Farther on, he encounters magnificent stuffed lions and tigers, mounted on towering stone plinths, frozen in all their ferocious glory. He thinks he hears a splash in the marine aquarium nearby and looks to his right to see the side of a massive tank: octopi, lobsters, and thousands of little sea horses live there.
He smells spices from the Far East and the lingering scents of biscuits and pâté from the Refreshment Department’s dining room, but since the birds settled, he’s heard very little. The indoor fountains, whirring wheels of inventions, and children’s automated toys, are quiet for the night.
Sherlock floats like a ghost past the northern transept, toward the center. It occurs to him that he is good at this sort of thing, good at stealth and deceit.
But suddenly he hears something that terrifies him, a sound much worse than a nattering bird.
There are footsteps coming. Human ones. At first they are so quiet and distant that he isn’t sure they are real, but then they echo in the cavernous glass palace and grow louder. He ducks under a wagon displaying bushels of Canadian wheat. But he is still exposed to anyone wh
o might walk past. There are empty hempen sacks lying on the wagon, so he jumps up, seizes a couple, and hastily tucks one end of each under the bushels, making a curtain down to the floor, hiding himself from passing eyes.
He lies as still as a corpse.
The footsteps become louder. There seems to be more than one man, and at least one of them is breathing in great gulps.
Sherlock peeks out between the sacks and sees a single figure walking steadily in the center of the hall, heading north, right toward him. Where are the others? Then the boy looks down. The man has two white bull terriers on chains. They are straining against his hold, breathing loudly through their mouths, anxious to move forward. Both have torn ears, as if they’ve suffered injuries in battle. Sherlock can see their fangs as they gasp for air, saliva dripping onto the planked wooden floor. The dogs will smell him, for sure.
They come closer, and closer.
And pass by.
Sherlock breathes a sigh of relief.
But then the dogs stop. Both sniff the air and turn around, pulling their master straight toward the Canadian wheat wagon. The boy tries to draw in every scent he gives off, to arrest the beating of his heart. He clenches his hands into fists, forgetting the wounds from the cactus, and utters a little yelp before he can stop himself.
“Oi!” shouts the short, thick-set guard, his voice bouncing off the distant glass ceiling. “You lot! We ain’t found naught these last twelvemonth and you get to suspectin’ thirty-nine minutes before quittin’? … You’re sniffin’ the dead buffalo again! Mangy ’ounds!

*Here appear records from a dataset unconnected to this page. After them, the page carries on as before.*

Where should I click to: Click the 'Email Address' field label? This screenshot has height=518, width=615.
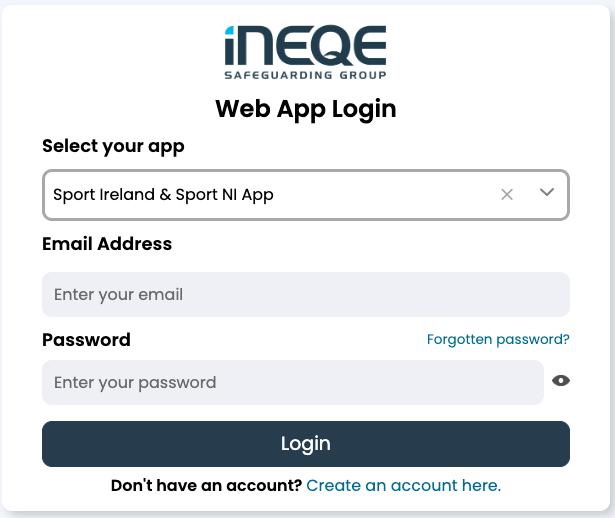(x=107, y=244)
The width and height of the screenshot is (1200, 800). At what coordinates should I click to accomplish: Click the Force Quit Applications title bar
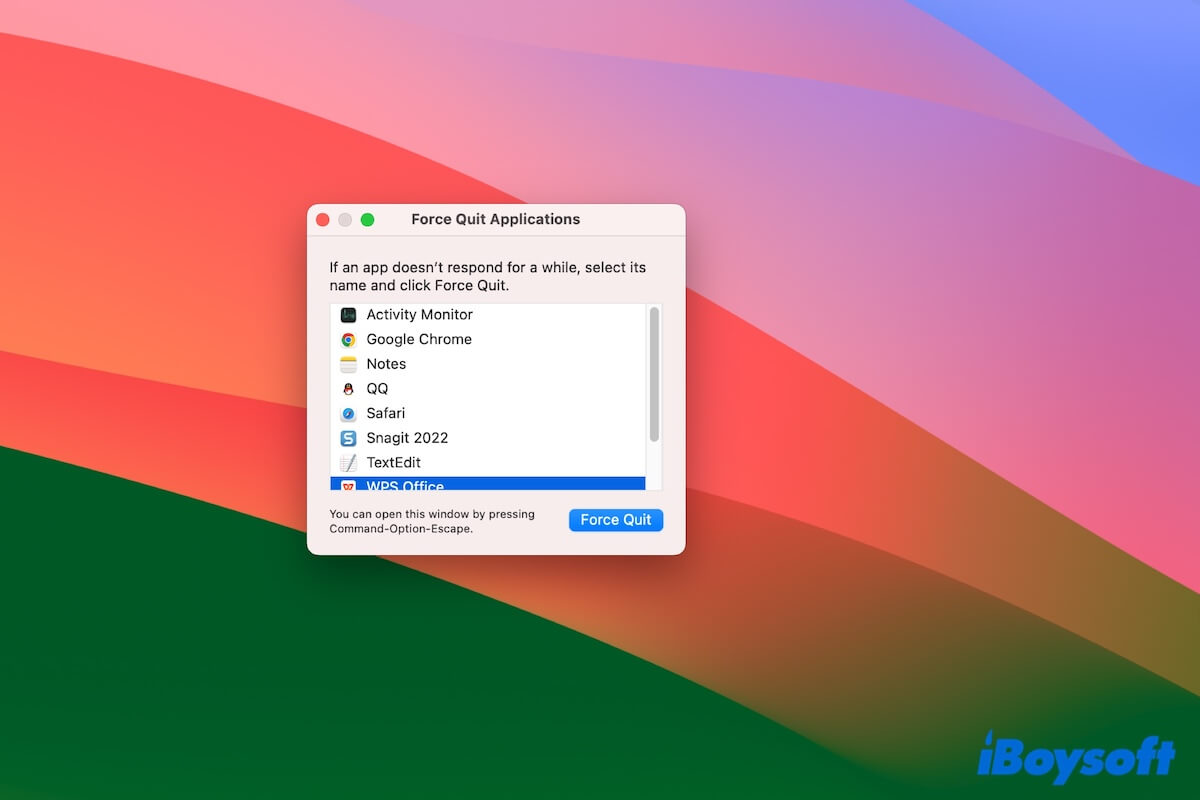(x=497, y=219)
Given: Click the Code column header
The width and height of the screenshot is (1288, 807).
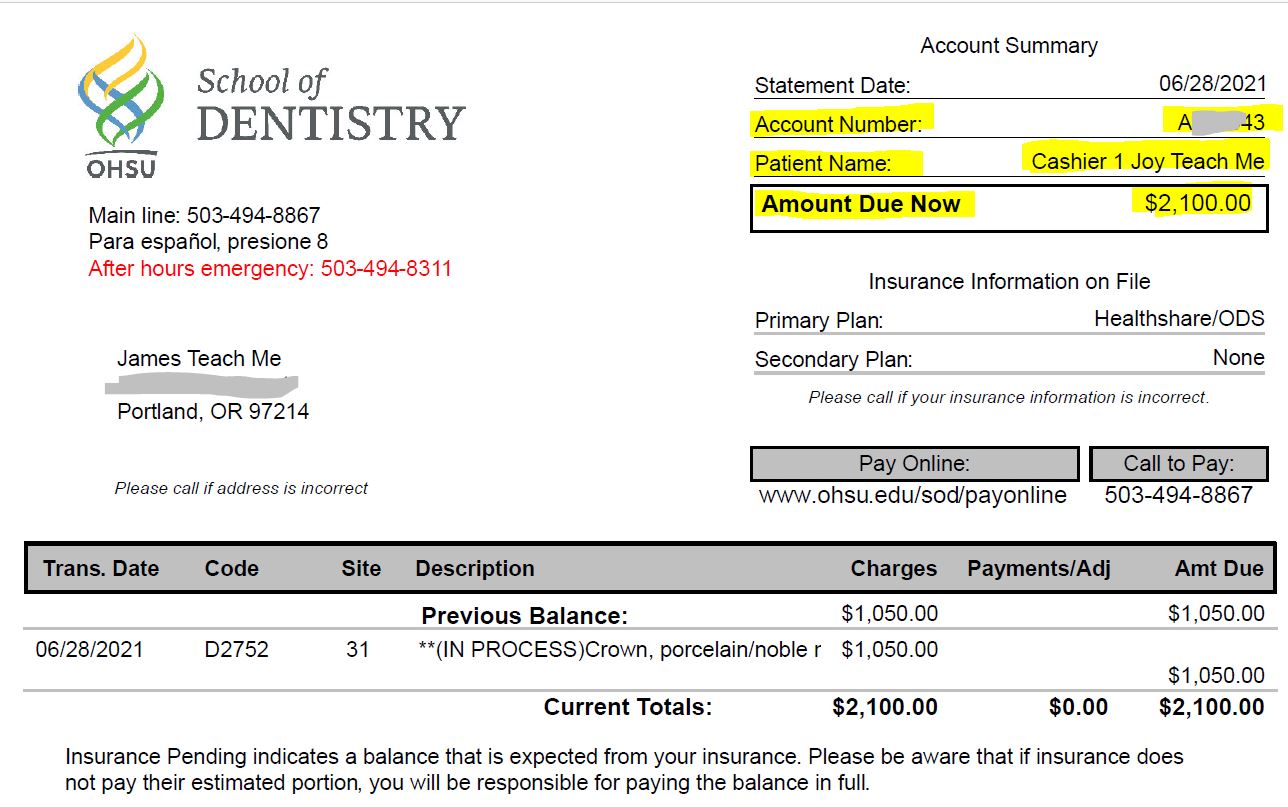Looking at the screenshot, I should pos(231,569).
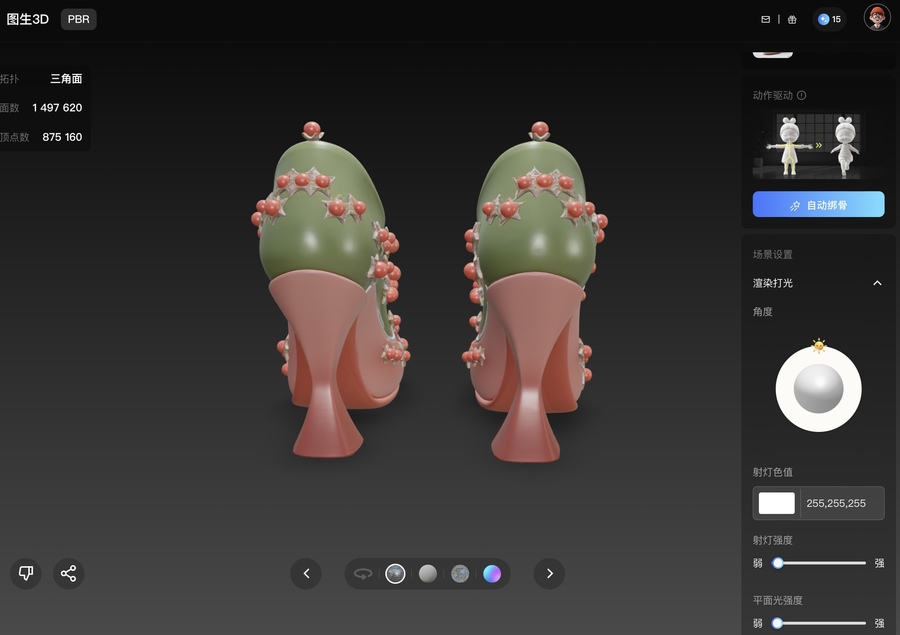Go to next model with right arrow
Image resolution: width=900 pixels, height=635 pixels.
(549, 573)
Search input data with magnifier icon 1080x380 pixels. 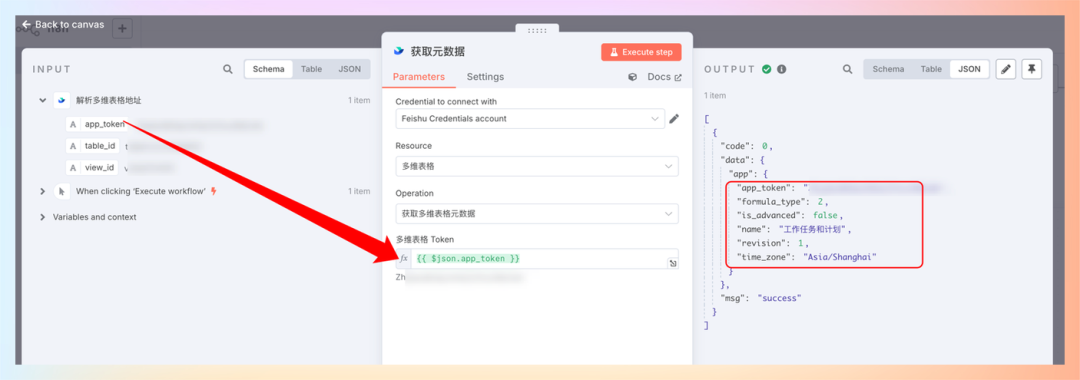(228, 70)
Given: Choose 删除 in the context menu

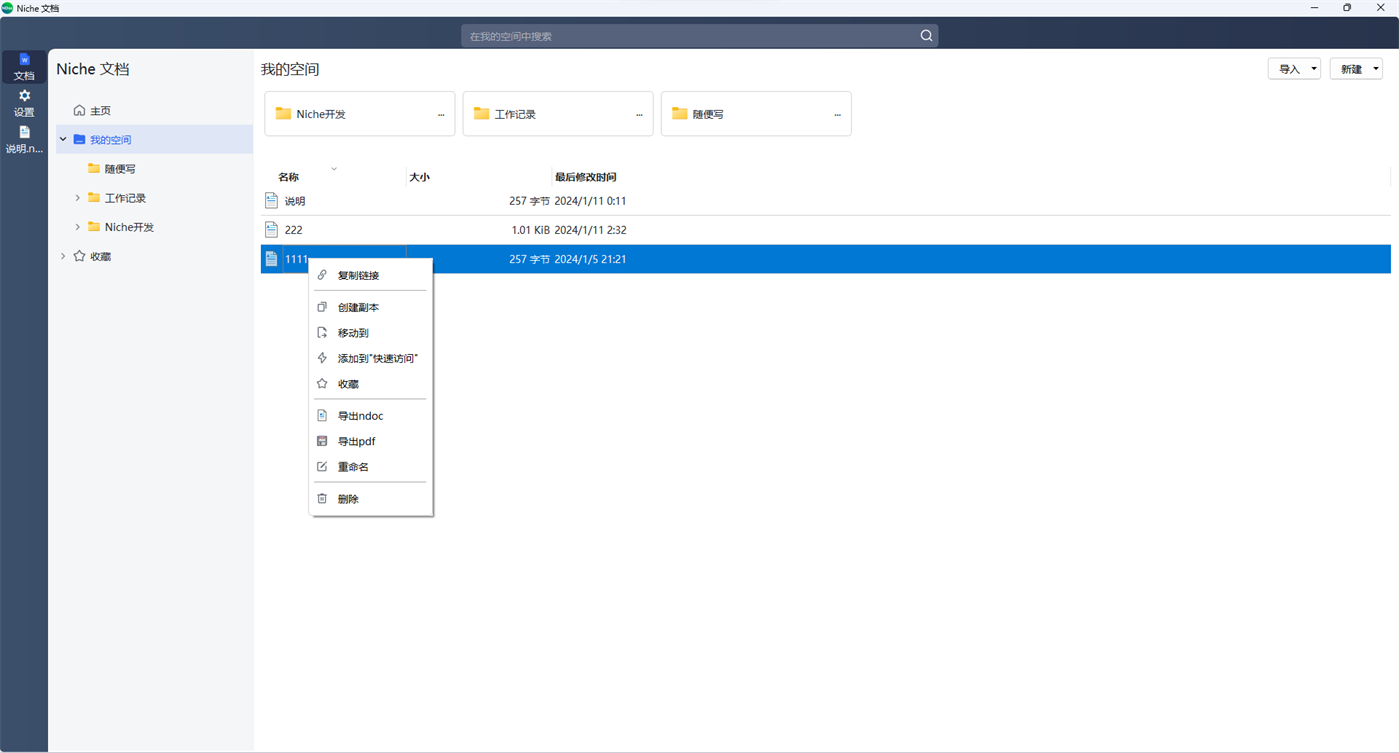Looking at the screenshot, I should click(x=350, y=498).
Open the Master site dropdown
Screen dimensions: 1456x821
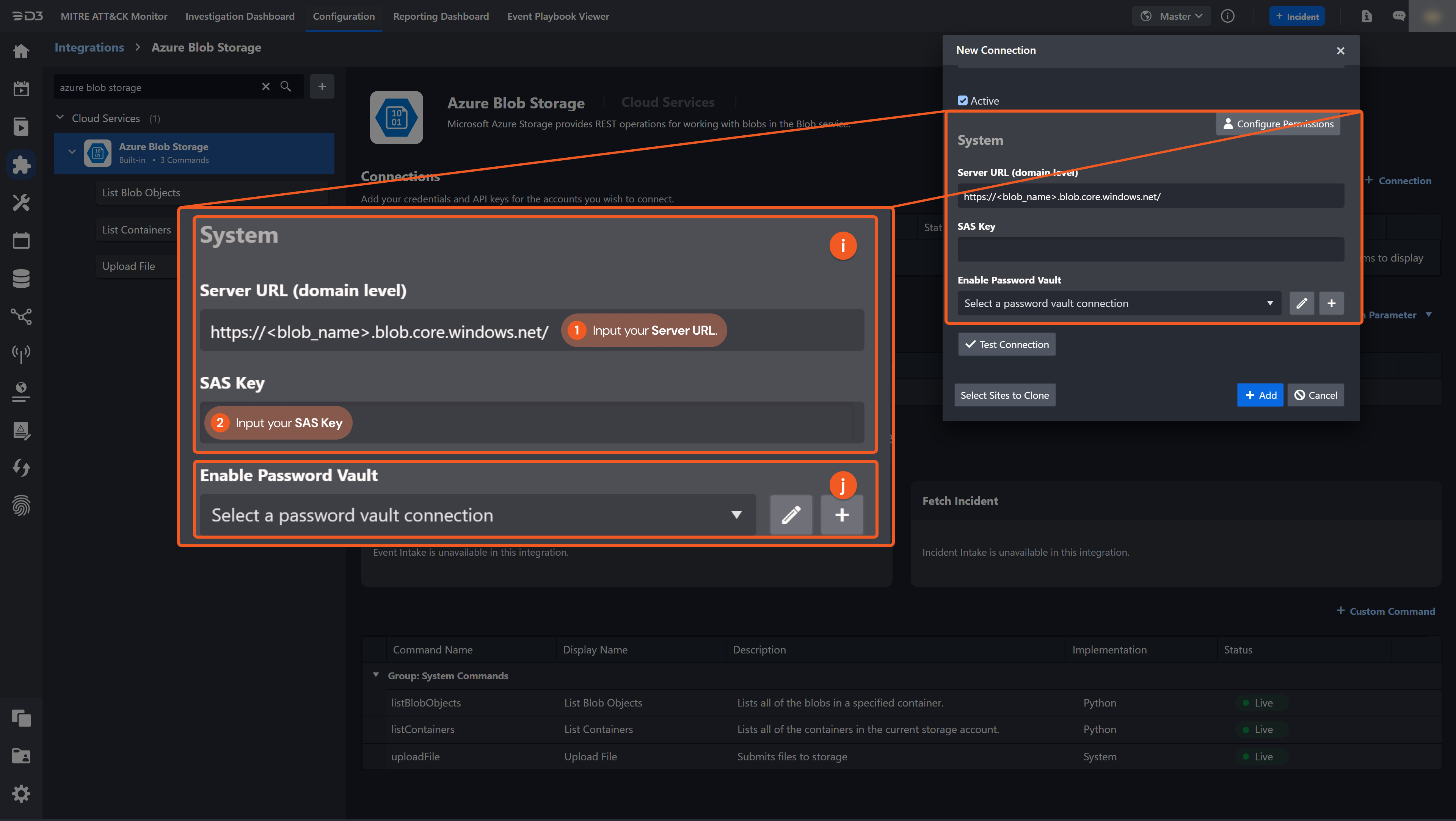coord(1170,16)
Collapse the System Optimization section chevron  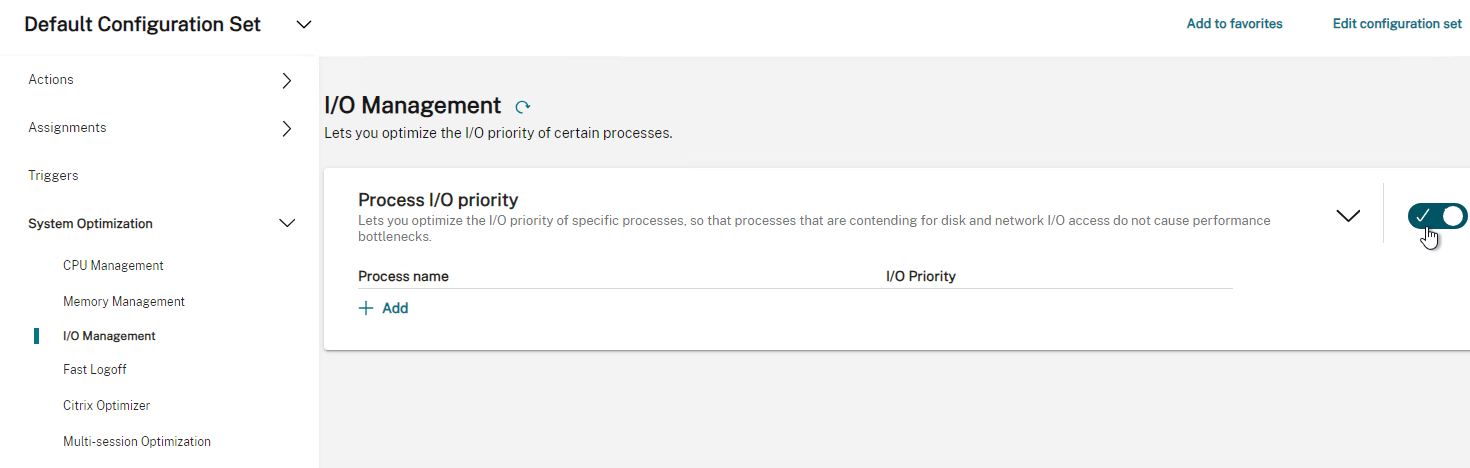[x=287, y=223]
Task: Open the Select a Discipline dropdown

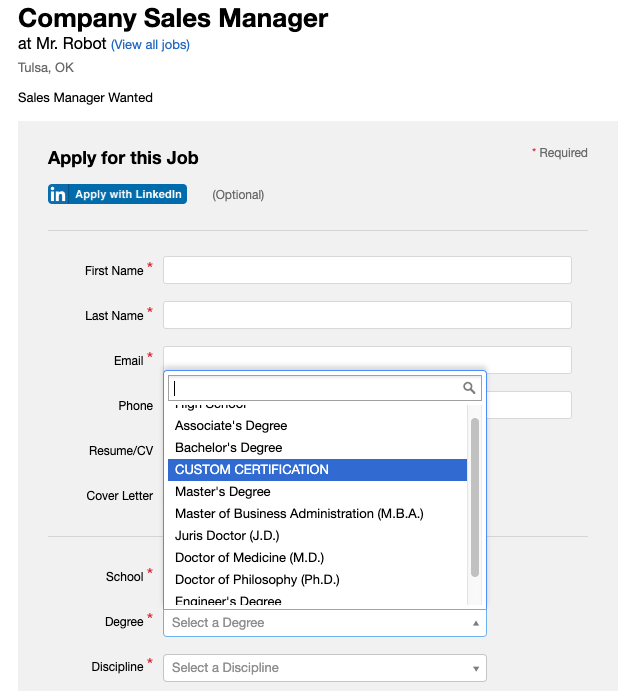Action: [x=325, y=668]
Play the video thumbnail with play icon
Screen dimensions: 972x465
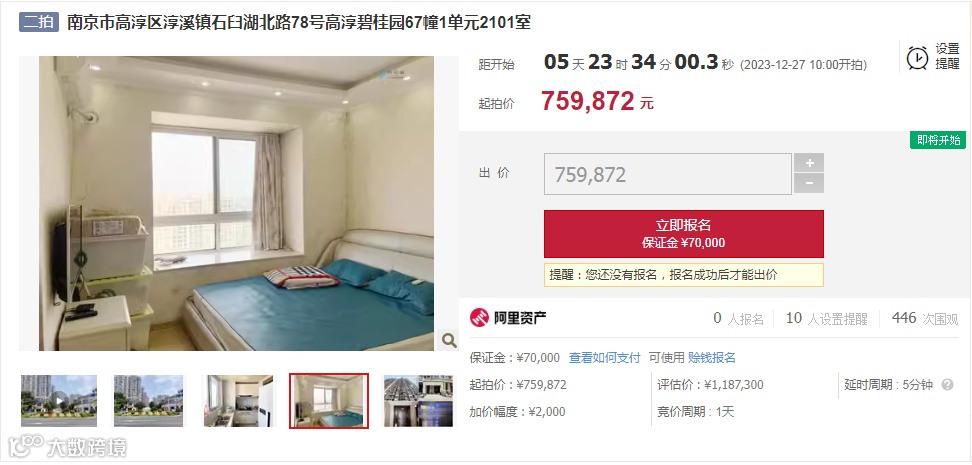tap(59, 401)
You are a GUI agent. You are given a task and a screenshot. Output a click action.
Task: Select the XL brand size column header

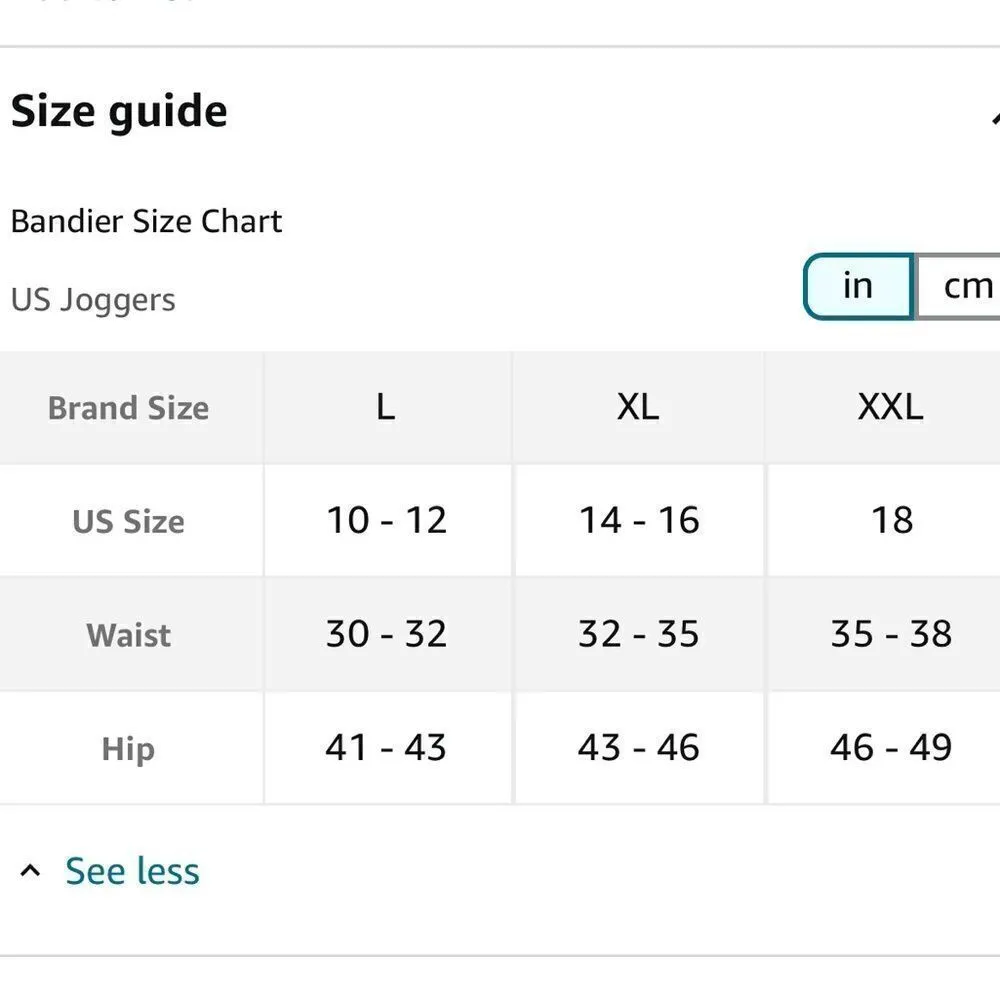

This way!” And with that he jerks them away, nearly snapping their wide necks with a violent tug, as he continues his slow march to the north end of the building.
Sherlock feels as though he might be sick to his stomach. But he controls himself, unclenches his sore hands, and tries to think carefully about what he has just heard. This man, apparently the only guard on duty, has thirty-nine minutes before he leaves. Every literate boy in London knows that it is just over sixteen hundred feet from one end of the Palace to the other. The guard has about five or six hundred feet to his destination at the far reaches of the building where Sherlock broke in. He’ll likely pause there, perhaps take a short break, then make one more sweep of the premises. Sherlock considers the man’s pace: about ten minutes to get where he is going now and have his break, ten minutes back to the central transept, ten minutes to the far, south end, and then a final ten back again to the center where he will likely end his watch. That means the guard will reach the central transept for his first pass twenty minutes from now. Sherlock will have that time to walk to the transept, make his first search of the premises, and get hidden away.